Staff involved in the trial indicated that having the tool saved between one and two hours a week.
Telstra executives indicated on LinkedIn that the capability - and utility - of Copilot had grown, particularly in the past six months.
This was also where Telstra laid claim to having "Australia's largest deployment of Copilot for M365".
Coinciding with the expansion of Copilot to all staff, Telstra said it would start running Microsoft’s artificial intelligence traffic over its InfraCo backbone under an existing five-year agreement.
In 2022, Telstra named Microsoft as a key cloud provider in a five-year tie-up to shift 90 percent of its workloads to the public cloud by 2025.
The expansion of the strategic partnership saw Telstra adopt Azure as part of its multi-cloud approach under the T25 growth strategy.
In addition, Microsoft became an “anchor tenant” of Telstra’s intercity fibre network.

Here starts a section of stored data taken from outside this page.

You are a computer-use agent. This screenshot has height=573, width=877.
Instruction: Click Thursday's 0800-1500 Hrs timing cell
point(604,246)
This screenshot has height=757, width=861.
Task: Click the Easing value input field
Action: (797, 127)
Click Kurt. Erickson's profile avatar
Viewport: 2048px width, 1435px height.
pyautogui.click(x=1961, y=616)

Telstra has also signed several contracts with Microsoft to carry AI traffic across an existing 1800-kilometre intercity fibre network.
According to CEO Vicki Brady, the telco will now build “high-capacity intercity fibre routes for Microsoft” across “key telecommunications routes” in Australia and Asia Pacific.
The intercity fibre supports both high workload point-to-point solutions such as data centres, and connections into regional centres across the country.
In terms of capacity, the telco carried out a simulation of the intercity link with Infinera in which the simulated data capacity transmissions reaches 83.6 terabits per second per fibre pair.